Le vrai levier reste la cohérence globale de l’alimentation. Un thé vert ne compense pas un manque chronique de légumes verts riches en lutéine, ni une absence de poissons gras riches en DHA. En revanche, il améliore l’environnement vasculaire et inflammatoire dans lequel ces nutriments vont agir.
Pris au bon moment de la journée, autour de repas où apparaissent carottes, épinards, choux kale, poissons gras, œufs et huiles de colza ou de noix, le thé devient une pièce de puzzle qui soutient l’ensemble sans promettre la lune.
Combien de tasses de thé par jour pour profiter de ses bienfaits sans risque ?
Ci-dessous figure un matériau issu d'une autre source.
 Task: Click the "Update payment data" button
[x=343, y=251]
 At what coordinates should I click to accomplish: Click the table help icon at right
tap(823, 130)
La plupart des études situent les effets intéressants entre 3 et 4 tasses de thé par jour, soit environ 600 à 800 ml. Cette quantité apporte des flavonoïdes et de la L‑théanine, tout en restant raisonnable pour la caféine et le fluor. Au‑delà de 6 tasses fortement infusées, surtout avec des thés industriels bas de gamme, le risque d’excès de caféine ou de fluor augmente.
Le thé vert est-il vraiment meilleur que le thé noir pour la santé ?
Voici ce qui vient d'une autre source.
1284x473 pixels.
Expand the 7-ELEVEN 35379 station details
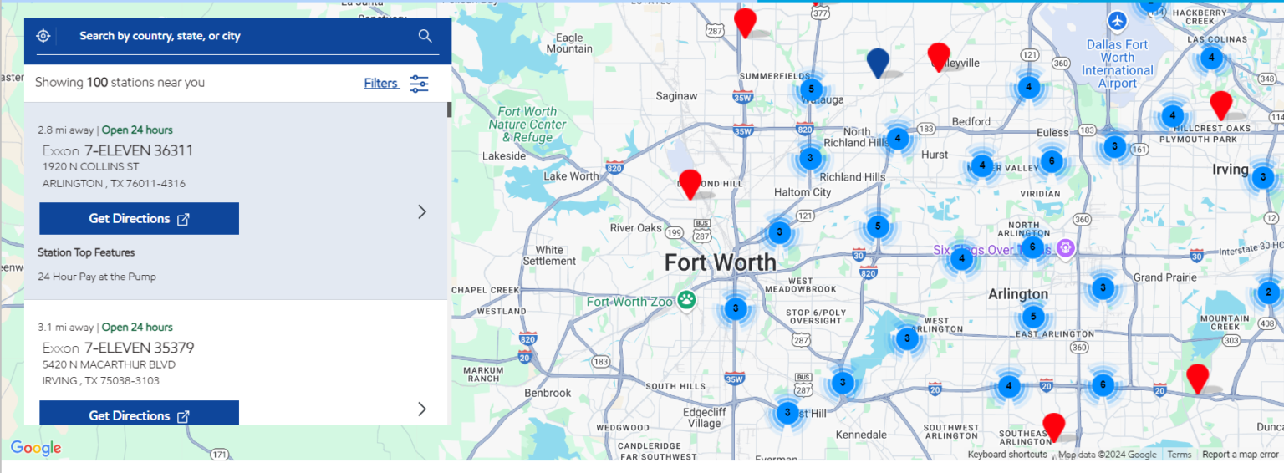point(421,409)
Le thé vert concentre plus de catéchines comme l’EGCG, d’où sa réputation. Le thé noir, lui, apporte des théaflavines et théarubigines qui ont aussi des effets positifs sur le cœur et les vaisseaux. Le plus intéressant reste souvent d’alterner : thé vert ou blanc quand tu cherches un profil très antioxydant, thé noir ou oolong pour la diversité et le plaisir, sans idée de hiérarchie absolue.
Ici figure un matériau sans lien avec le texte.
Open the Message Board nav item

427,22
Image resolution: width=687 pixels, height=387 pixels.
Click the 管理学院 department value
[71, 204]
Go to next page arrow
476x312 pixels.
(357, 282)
Faut-il éviter le thé si l’on manque de fer ?
Le thé diminue l’absorption du fer, surtout du fer non héminique des végétaux. En cas de carence ou de traitement pour anémie, mieux vaut espacer le thé des repas riches en fer de 2 à 3 heures. Si tu as une hémochromatose (excès de fer), c’est plutôt un atout, et certaines études montrent qu’un thé pris au repas peut aider à réduire la charge en fer.
Le thé aide-t-il à mieux dormir ou perturbe-t-il le sommeil ?
La caféine du thé peut gêner l’endormissement chez les personnes sensibles, surtout si tu bois des thés corsés après 17–18 h. En revanche, la L‑théanine a un effet calmant. Un compromis consiste à garder les thés verts et noirs en première partie de journée, et à privilégier thé blanc léger ou infusions sans caféine le soir, pour profiter de l’effet apaisant sans sacrifier la qualité du sommeil.
Le thé en sachet est-il moins sain que le thé en vrac ?
Les sachets contiennent souvent des fragments de feuilles plus oxydés et de qualité variable. Ils diffusent vite, mais peuvent libérer plus de tanins amers et parfois des résidus de matériaux (microplastiques pour certains sachets pyramidaux). Le vrac de bonne origine garde mieux ses polyphénols et permet plusieurs infusions. Si tu utilises des sachets, privilégie les marques transparentes sur l’origine des feuilles et les sachets en cellulose plutôt qu’en nylon.